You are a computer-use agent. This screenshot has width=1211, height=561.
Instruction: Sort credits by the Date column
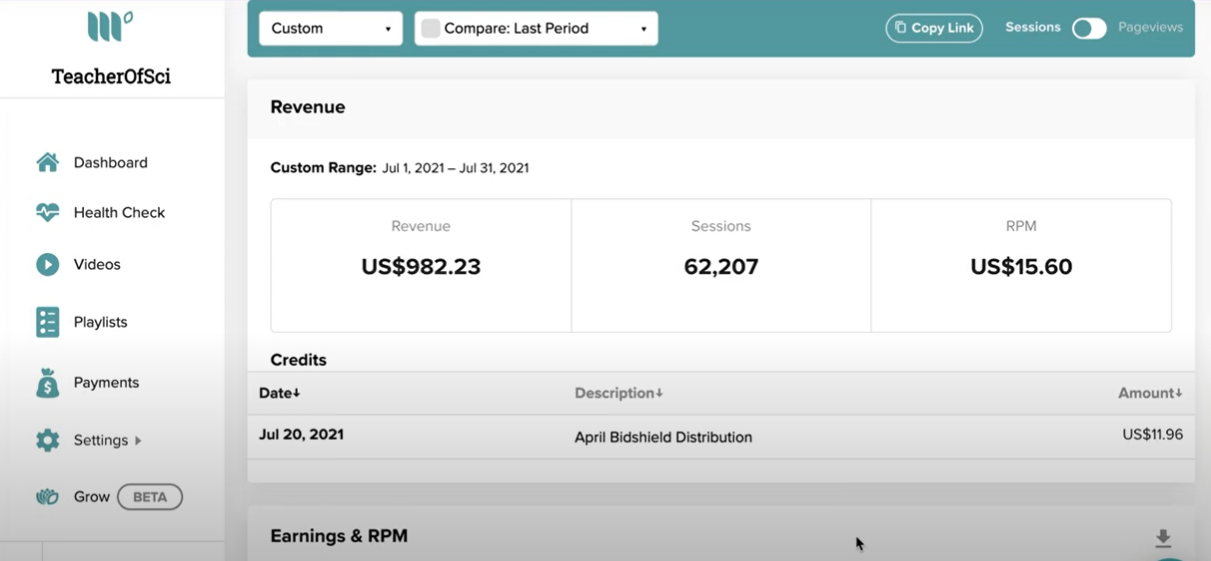(280, 393)
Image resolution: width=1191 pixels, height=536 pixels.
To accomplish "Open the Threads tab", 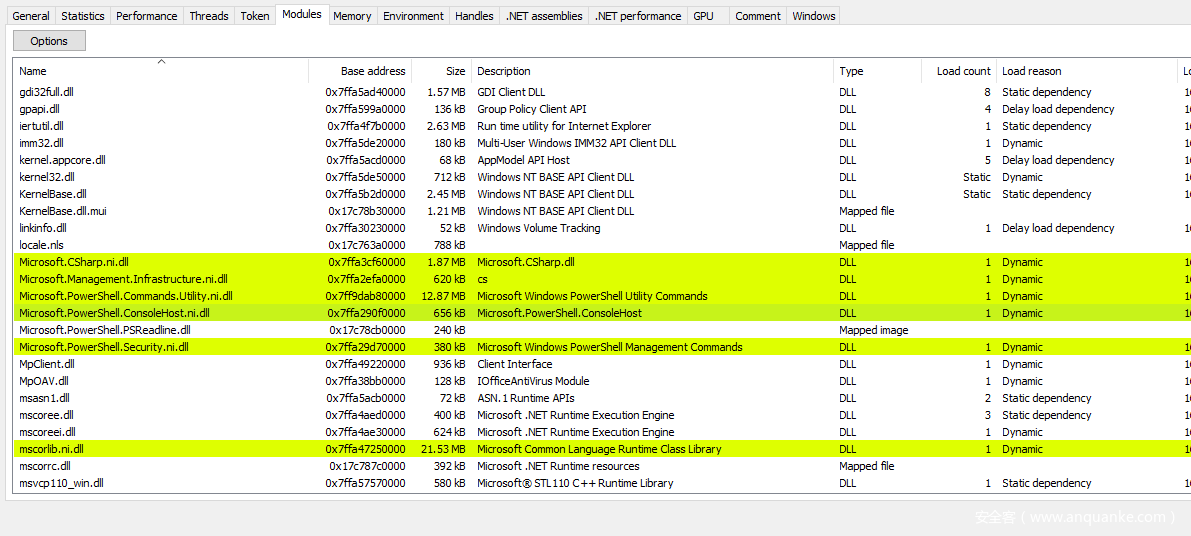I will [x=209, y=16].
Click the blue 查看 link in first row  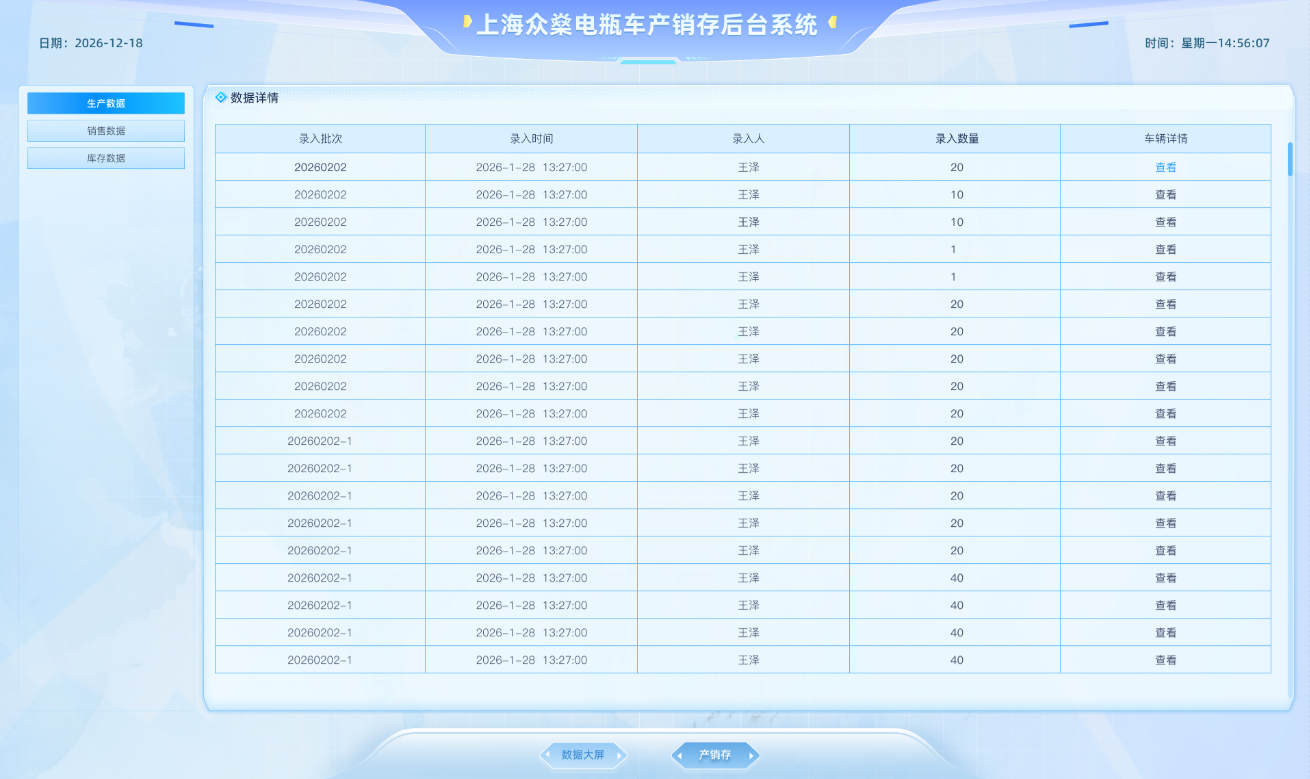1166,167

_Request:_ Which lines of the listing above contain the string "width", with case counting? Select and copy each of them in full.

_Finished exercise:_
You are a computer-use agent. This screenshot has width=1211, height=561.
Image resolution: width=1191 pixels, height=536 pixels.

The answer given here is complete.